Faut-il s'étonner de ce que ce recueil de 20 « nouvelles érotiques sur une thématique sexuelle » (déjà ce libellé me laisse perplexe : existe-t-il beaucoup de textes érotiques dont le thème ne soit pas le sexe ? si quelqu'un pouvait allumer ma lanterne en y frottant son briquet…) soit à la Littérature ce que le fast-food est à la Cuisine Gastronomique ? Je suppose que, non, ce n'est pas surprenant. Surtout quand on lit que « « Osez 20
histoires de sexe » se veut une collection ouverte à toutes et tous », et qu'apparemment tout scribe en herbe caressant des désirs inavoués d'écriture classée X peut glisser sa prose dans la mailbox de l'éditrice dans l'espoir de goûter à la jouissance de la publication.
Fast-food, disais-je. Nourriture rapide, facile, bon marché, sans surprise, industrielle, à la chaîne, excessive (en calories, graisses, sucres, agents conservateurs et autres produits chimiques), sur laquelle on se jette cependant avec ardeur en cas de grosse fringale et qui, à peine consommée, nous fait vaguement culpabiliser (pour les raisons susmentionnées) d'avoir succombé à un plaisir trop facile que pour être mémorable.
Ce recueil est un peu dans le même registre : nouvelles courtes (visiblement pas comme les 20 et quelques membres virils affûtés croisés au fil de la lecture), rapides à avaler (comme la plupart des parties de jambes en l'air du recueil), sans surprises et répétitives (à la chaîne…mais pas enchaînées, ce n'est pas du SM…) : partenaires connus ou inconnus chauds comme la braise en 15 secondes, déshabillage (ou pas), utilisations diverses des mains, des doigts, de la bouche, de la langue, enchevêtrement de jambes dans un éventail d'angles, frénésie de corps et de cris, spasmes, déferlantes de plaisir comme-on-n'en-avait-jamais-connu-d'aussi-fort, échanges de fluides divers, repos, rhabillage (ou pas). A répéter éventuellement plusieurs fois, voire simultanément, en fonction du nombre de participants aux réjouissances. Excessif et bon marché parce que mal écrit, trop vulgaire, inélégant, d'une pauvreté de vocabulaire affolante, et sans inspiration (hormis pour les scenarii, tous plus invraisemblables les uns que les autres).
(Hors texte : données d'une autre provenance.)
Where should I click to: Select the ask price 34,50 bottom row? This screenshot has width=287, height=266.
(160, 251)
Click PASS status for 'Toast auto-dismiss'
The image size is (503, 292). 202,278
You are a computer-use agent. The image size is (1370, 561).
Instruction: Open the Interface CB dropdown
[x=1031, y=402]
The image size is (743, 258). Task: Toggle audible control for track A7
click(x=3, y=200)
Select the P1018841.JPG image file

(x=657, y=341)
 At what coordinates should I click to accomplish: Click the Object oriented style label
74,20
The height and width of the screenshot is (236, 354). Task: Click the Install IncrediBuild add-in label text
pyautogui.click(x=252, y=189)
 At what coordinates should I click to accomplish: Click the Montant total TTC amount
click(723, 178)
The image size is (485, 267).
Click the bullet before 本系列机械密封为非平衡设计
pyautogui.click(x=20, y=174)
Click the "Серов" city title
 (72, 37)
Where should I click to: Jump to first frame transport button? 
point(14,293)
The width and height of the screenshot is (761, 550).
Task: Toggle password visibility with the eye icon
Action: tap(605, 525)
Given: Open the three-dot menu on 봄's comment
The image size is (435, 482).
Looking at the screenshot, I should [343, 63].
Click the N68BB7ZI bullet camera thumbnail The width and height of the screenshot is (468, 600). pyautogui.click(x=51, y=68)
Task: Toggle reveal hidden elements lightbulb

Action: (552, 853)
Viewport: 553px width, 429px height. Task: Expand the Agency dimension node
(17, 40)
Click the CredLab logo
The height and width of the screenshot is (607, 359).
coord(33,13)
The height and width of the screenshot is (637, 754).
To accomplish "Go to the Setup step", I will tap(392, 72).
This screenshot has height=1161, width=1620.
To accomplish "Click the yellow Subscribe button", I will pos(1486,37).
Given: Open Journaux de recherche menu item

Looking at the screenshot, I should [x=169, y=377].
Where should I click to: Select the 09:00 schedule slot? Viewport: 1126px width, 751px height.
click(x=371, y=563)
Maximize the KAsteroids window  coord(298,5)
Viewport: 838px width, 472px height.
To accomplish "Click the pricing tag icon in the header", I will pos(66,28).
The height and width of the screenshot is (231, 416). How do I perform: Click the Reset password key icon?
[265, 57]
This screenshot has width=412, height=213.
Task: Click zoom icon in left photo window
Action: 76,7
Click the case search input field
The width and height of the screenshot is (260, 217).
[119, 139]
On est donc bien loin de la cuisine étoilée, certes pas à la portée de toutes les bourses…, qui vous promet un menu 5 ou 7 services, avec mises en bouche et amuse-gueule, trou normand et festival de gâteries sucrées en dessert, chaque fois accompagnés de leur divin nectar. Cuisine qui vous fait saliver dès l'instant où vous avez frôlé la carte des yeux, qui vous fait frémir d'envie dès le premier contact de vos mains sur les lourdes nappes et serviettes empesées du linge de table, qui dilate vos pupilles à la vue des reflets scintillants sur les courbes des verres et de la porcelaine, ou sur le métal froid et dur des couverts. Il y a l'impatience de prendre au creux de vos mains ces globes de cristal, de serrer vos doigts tièdes autour du manche du couteau, pour les mettre à température ambiante… Mais vous savez que la cuisine gastronomique est une jouissance qui se mérite, qui vous entraîne au bout de la nuit, l'extase ne s'atteignant qu'après plusieurs heures à regarder, toucher, goûter. Des heures faites de montées de plaisir et de vagues refluant juste avant le climax. Doux supplice qui vous met toutes les terminaisons nerveuses à vif, qui vous donne envie de vous laisser aller – oh oui, là, tout de suite – à saucer votre plat, mais vous savez que vous devez retenir vos mains et votre bouche, en laisser un peu sur l'assiette, abandonner un peu de ces queues d'écrevisses, écarter ces fines cuisses de grenouille, parce que le menu annonce ensuite du râble de taureau et de la cuisse de poularde farcie à l'étuvée, et que vous attendez aussi la chaleur tropicale de la banane flambée à la liqueur de passion, ou la poire Belle-Hélène pointant sous une fine couche de chocolat brûlant… Vous savez que vous devez garder quelques forces, pour que le plaisir ne vous submerge totalement qu'après l'excitation du café et de ses mignardises aux couleurs et formes suggestives de fraise, d'abricot et de cerise, juste avant de succomber sous les coups du pousse-café, dont l'ivresse vous pénétrera jusqu'à la moelle.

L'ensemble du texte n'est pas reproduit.